Your task ::
Go to the line below containing "Open the References ribbon tab" and print exactly from there through the line containing "Screen dimensions: 507x294", both included. Print nothing else.

Supplied material ::
-=-=-=-=-

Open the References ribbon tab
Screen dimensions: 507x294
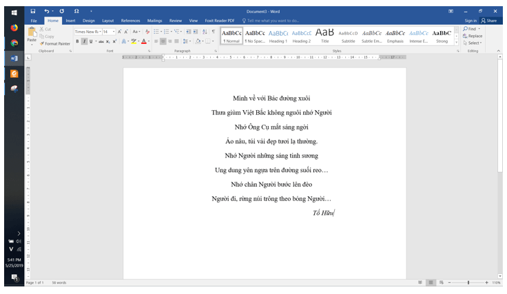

-=-=-=-=-

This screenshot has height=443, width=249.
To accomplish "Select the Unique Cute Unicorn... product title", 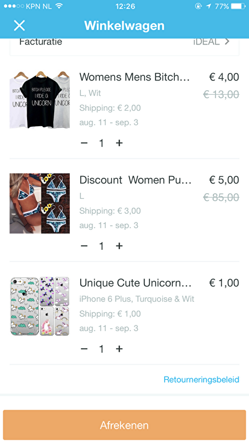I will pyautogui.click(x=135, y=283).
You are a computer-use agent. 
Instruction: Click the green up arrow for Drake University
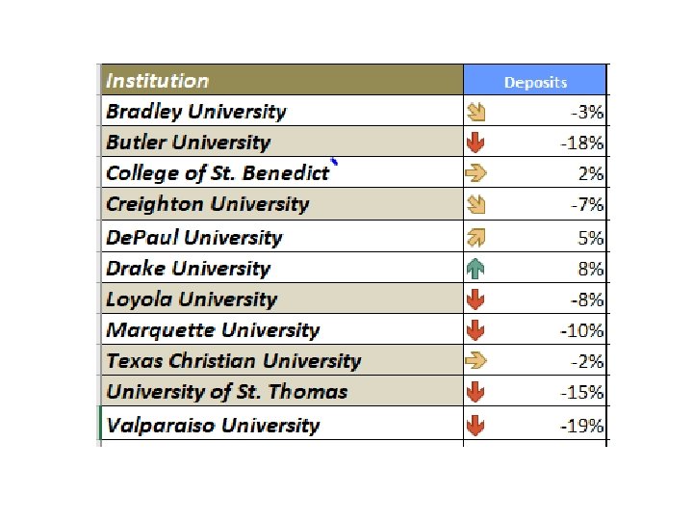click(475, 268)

-=-=-=-=-

Task solution ::
Open the References ribbon tab
Screen dimensions: 507x294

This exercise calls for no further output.